> _Recorded information_:
+++++

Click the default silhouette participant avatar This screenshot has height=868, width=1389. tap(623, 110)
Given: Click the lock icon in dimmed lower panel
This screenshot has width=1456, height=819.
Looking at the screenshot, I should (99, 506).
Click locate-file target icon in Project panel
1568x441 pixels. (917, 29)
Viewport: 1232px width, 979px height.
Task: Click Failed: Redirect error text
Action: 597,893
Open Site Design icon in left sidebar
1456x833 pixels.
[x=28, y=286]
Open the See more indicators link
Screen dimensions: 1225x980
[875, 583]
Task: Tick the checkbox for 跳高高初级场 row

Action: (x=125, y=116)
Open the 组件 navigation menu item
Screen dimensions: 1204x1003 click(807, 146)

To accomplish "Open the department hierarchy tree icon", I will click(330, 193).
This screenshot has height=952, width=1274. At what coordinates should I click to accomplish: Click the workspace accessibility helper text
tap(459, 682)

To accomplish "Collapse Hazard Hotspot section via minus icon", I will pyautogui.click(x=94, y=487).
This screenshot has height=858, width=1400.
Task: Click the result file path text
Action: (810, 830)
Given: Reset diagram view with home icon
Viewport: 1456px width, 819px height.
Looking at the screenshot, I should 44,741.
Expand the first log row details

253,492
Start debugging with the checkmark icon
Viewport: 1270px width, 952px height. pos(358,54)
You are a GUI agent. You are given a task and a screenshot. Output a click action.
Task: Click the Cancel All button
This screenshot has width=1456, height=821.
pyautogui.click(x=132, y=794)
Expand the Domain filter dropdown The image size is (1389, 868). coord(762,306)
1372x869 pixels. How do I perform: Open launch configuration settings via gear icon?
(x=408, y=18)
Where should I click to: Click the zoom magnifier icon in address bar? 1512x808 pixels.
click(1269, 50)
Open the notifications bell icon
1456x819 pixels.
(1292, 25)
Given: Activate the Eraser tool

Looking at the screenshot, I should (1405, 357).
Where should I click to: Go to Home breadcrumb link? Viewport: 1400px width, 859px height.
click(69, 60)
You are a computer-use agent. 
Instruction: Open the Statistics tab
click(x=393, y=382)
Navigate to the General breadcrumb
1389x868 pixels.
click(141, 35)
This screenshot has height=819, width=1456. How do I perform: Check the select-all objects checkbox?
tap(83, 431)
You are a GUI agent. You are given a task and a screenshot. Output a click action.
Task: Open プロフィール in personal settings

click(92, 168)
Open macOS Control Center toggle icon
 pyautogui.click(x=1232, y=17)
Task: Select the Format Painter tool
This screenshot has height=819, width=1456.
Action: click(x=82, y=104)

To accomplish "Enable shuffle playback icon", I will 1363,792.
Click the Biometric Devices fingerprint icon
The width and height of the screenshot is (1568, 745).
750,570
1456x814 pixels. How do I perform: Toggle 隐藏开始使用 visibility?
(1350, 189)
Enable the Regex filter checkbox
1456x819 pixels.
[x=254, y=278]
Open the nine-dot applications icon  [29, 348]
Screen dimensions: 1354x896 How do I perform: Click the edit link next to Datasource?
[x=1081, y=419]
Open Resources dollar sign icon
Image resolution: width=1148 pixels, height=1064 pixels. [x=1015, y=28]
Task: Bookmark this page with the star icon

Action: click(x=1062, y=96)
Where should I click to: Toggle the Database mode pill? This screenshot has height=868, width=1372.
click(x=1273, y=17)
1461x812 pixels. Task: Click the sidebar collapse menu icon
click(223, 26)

+++++

> _Problem requirements_: With the line containing "Open Resources dollar sign icon" as the start and the last line of the material above as the end, copy that run of lines exactly, both ends included, and nothing more.

> _Output for this task_:
Open Resources dollar sign icon
Image resolution: width=1148 pixels, height=1064 pixels. [x=1015, y=28]
Task: Bookmark this page with the star icon

Action: click(x=1062, y=96)
Where should I click to: Toggle the Database mode pill? This screenshot has height=868, width=1372.
click(x=1273, y=17)
1461x812 pixels. Task: Click the sidebar collapse menu icon
click(223, 26)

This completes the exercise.